Determination of concentration and binding affinity of antibody fragments by use of surface plasmon resonance.

An assay method using a surface plasmon resonance (SPR) biosensor has been developed that allows quantitative measurement of the specific antibody concentration in crude materials. By injecting non-labeled antibody samples onto a biosensor surface on which antigen was immobilized at high densities, the concentration of active antibodies can be accurately measured. To clarify applicability of this method to pharmacokinetic studies, the concentration of active antibodies in mouse plasma was measured for 4 h after injection of antibodies in mice. Although this period of measurement might be insufficient for determining the pharmacokinetics of blood pool clearance, this method has some advantages over conventional methods in measurement of single-chain antibody fragment (scFv) concentrations. Using the SPR biosensor, scFv and antibodies without epitope tag peptides were easily detected in real time, requiring as little as 20 mul of blood sample. Moreover, from the apparent dissociation rate in the dissociation phase of the sensorgrams, we could identify whether the antibody fragments existed as bivalent or monovalent in animal blood. We also evaluated the antigen binding activity of the scFvs against human CD47 and found scFvs had slightly weak affinity to their antigen (K(D), about 10 nM) compared with F(ab')2 and Fab' fragments (K(D), about 3-4 nM). This assay method promises to be a convenient tool for quality control, screening, and simple pharmacokinetic analysis of antibody fragments and other recombinant proteins not having epitope tags.
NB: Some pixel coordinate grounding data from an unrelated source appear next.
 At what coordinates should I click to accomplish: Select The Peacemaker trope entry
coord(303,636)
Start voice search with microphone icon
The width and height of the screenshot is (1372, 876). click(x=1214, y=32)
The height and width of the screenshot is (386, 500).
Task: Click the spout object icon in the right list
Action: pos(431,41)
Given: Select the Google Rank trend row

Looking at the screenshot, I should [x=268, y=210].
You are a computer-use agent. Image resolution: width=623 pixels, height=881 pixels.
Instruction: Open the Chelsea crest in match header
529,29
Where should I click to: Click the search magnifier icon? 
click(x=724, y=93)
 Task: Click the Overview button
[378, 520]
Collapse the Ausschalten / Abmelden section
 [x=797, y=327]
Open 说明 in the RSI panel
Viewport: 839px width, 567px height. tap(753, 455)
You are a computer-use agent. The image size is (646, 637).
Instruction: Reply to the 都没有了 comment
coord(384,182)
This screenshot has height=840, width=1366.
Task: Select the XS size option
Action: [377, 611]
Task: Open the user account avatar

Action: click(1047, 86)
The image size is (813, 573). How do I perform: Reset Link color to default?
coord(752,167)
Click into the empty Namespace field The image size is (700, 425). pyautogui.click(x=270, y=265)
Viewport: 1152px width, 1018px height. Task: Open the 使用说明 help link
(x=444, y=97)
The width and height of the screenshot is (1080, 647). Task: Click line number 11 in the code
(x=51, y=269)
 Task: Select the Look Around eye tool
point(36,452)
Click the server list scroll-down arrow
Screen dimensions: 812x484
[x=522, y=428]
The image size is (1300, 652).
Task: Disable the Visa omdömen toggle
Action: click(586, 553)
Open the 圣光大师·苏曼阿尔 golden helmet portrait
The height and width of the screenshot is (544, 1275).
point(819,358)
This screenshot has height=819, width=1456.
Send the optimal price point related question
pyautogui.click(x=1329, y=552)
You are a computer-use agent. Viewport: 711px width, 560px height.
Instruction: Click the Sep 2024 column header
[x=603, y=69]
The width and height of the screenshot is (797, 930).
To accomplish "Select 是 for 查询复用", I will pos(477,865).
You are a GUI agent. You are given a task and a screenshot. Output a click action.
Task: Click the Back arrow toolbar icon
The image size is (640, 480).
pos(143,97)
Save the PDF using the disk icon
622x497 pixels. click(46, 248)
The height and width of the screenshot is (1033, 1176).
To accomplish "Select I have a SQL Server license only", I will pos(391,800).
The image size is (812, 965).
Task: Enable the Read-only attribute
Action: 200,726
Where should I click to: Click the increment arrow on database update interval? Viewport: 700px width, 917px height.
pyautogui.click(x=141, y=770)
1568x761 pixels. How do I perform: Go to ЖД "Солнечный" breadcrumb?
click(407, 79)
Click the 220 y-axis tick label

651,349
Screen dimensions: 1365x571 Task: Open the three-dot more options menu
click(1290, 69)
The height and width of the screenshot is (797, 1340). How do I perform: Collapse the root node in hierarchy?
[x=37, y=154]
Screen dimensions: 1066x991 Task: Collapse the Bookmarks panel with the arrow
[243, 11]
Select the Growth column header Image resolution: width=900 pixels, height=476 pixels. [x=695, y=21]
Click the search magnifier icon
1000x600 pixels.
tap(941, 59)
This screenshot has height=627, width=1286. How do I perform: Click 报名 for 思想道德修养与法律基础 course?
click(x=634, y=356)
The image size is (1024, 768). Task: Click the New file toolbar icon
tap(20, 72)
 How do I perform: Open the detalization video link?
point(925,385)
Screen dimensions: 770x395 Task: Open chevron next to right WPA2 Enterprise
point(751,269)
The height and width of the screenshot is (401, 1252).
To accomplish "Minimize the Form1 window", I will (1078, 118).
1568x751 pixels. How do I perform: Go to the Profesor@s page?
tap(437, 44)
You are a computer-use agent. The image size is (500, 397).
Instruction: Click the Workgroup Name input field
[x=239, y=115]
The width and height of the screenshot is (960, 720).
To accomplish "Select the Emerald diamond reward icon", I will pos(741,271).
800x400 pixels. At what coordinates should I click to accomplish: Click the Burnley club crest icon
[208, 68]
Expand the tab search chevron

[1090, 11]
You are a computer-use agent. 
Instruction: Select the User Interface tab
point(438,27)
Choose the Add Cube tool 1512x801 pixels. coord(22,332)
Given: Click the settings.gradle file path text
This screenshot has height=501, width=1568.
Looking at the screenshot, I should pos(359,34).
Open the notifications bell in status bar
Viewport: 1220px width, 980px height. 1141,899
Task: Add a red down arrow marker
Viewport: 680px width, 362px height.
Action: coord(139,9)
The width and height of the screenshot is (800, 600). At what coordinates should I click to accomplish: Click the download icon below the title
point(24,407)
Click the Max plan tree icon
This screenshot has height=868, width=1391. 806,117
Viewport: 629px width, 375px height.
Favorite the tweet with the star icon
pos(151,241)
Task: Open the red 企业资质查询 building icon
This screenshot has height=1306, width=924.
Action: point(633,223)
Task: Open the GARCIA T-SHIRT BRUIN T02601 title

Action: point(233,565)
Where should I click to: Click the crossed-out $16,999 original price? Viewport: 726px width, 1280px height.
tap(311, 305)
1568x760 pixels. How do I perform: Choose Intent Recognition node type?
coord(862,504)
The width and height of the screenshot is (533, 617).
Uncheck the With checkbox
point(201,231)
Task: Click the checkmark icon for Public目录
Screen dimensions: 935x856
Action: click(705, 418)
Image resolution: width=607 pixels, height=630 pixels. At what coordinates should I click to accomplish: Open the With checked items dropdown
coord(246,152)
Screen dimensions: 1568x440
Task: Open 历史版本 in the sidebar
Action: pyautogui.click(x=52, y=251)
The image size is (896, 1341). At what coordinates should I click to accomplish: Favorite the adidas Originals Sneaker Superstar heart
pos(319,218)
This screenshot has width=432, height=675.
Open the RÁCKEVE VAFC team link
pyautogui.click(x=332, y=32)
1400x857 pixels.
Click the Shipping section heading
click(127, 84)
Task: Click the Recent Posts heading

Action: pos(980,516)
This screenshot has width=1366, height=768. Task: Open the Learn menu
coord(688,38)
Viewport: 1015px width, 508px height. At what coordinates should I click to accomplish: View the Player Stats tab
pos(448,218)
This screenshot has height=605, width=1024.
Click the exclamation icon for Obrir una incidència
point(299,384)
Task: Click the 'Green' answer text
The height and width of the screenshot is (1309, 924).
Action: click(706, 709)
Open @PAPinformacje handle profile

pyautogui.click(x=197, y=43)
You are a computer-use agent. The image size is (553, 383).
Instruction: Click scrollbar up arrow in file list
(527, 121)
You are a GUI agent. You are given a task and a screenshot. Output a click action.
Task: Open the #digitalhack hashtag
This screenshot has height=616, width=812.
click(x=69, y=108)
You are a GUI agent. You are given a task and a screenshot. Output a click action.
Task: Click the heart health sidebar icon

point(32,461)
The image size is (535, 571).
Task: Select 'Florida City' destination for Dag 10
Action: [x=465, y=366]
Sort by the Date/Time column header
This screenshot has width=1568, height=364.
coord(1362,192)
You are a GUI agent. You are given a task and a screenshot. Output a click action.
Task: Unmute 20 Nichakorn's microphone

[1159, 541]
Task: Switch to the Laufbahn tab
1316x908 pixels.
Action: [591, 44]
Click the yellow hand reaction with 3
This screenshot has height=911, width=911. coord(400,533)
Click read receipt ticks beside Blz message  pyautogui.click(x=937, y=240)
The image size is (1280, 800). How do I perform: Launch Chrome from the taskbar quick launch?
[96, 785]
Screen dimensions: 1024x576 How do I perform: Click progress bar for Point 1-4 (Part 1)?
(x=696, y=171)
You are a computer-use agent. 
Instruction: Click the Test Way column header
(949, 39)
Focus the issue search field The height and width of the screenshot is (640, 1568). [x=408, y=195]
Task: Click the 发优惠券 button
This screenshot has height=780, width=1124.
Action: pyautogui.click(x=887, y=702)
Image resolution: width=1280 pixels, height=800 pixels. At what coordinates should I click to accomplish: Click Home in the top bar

A bivalent single-chain Fv fragment against CD47 induces apoptosis for leukemic cells.

We constructed a single-chain antibody fragment (scFv) of murine monoclonal antibody, MABL, which specifically bound to human CD47 (hCD47) and induced apoptosis of the leukemic cells. The scFv of MABL antibody with a 15-residue linker (MABL scFv-15) formed both dimer (Mr 50 kDa) and monomer (Mr 25 kDa). Both MABL scFv-15 dimer and monomer had binding activity for hCD47. MABL scFv-15 dimer strongly induced apoptosis of hCD47-introduced mouse leukemic cells in vitro and exhibited anti-tumor effect in a myeloma transplanted mice model. However, MABL scFv-15 monomer scarcely exhibited these activities. These results strongly demonstrate that the ligation of CD47 antigen by two antigen-binding sites of MABL dimer is needed for inducing apoptosis. The parent MABL antibody caused hemagglutination due to the CD47 expressed on erythrocytes. Interestingly, MABL scFv-15 dimer did not cause hemagglutination. This apoptosis-inducing dimer appears to be a lead candidate for novel leukemic therapy.